Just because a fighter is chaotic evil doesn’t mean he can be detected as a source of evil while he is having a drink at the tavern. He may have no particularly evil intentions at that moment. At the other end of the spectrum, a powerful, evil cleric may have committed so many foul and hideous deeds that the aura of evil hangs inescapably over him.

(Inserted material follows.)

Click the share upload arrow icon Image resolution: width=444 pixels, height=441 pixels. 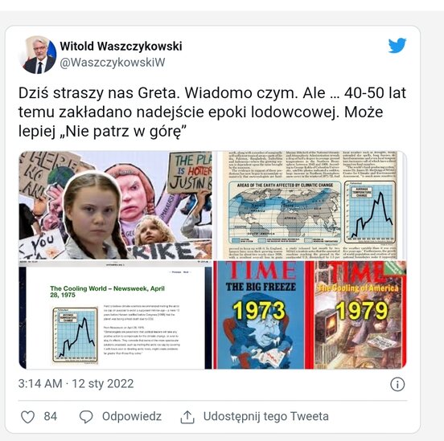click(187, 417)
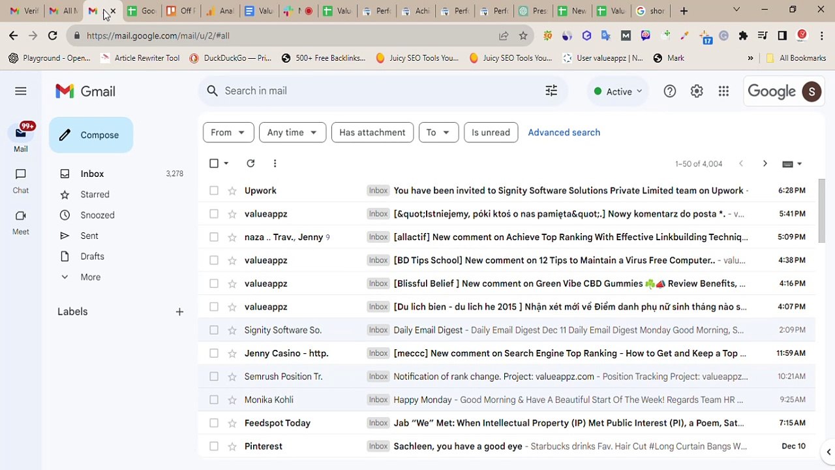
Task: Create new label with plus icon
Action: coord(179,312)
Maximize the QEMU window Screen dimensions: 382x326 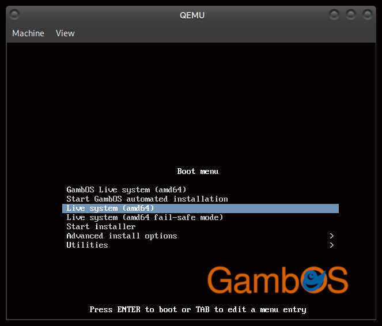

I'll just point out that this conception of alignment (specifically, how detect alignment works) was an aberration that existed only in 2nd Ed. That's not how it worked in 1st Ed. (note this is the one point in he thread no 1st Ed. quote exists to bolster), and it was scrubbed from 3rd Ed. as well. One of the sizeable train of poorly-considered tinkerings done in 2nd Ed.
 

It depends on you, your gaming group, and the style of play you enjoy. The "number crunching" and combat heavy feats offered in many d20 products are there for flavor and enhancement of combat, but there's no hard and fast rule that says your games should include combat every session. The roleplaying aspect of games comes from the group itself, not the rulebooks. The rules are there for issues with game mechanics only. Use them at your discretion.
 

IF i remember my rules right. Know Alignment gave you the alignment of a person. But in the dmg it mention that a pc had to around 7th level to give off an exact reading.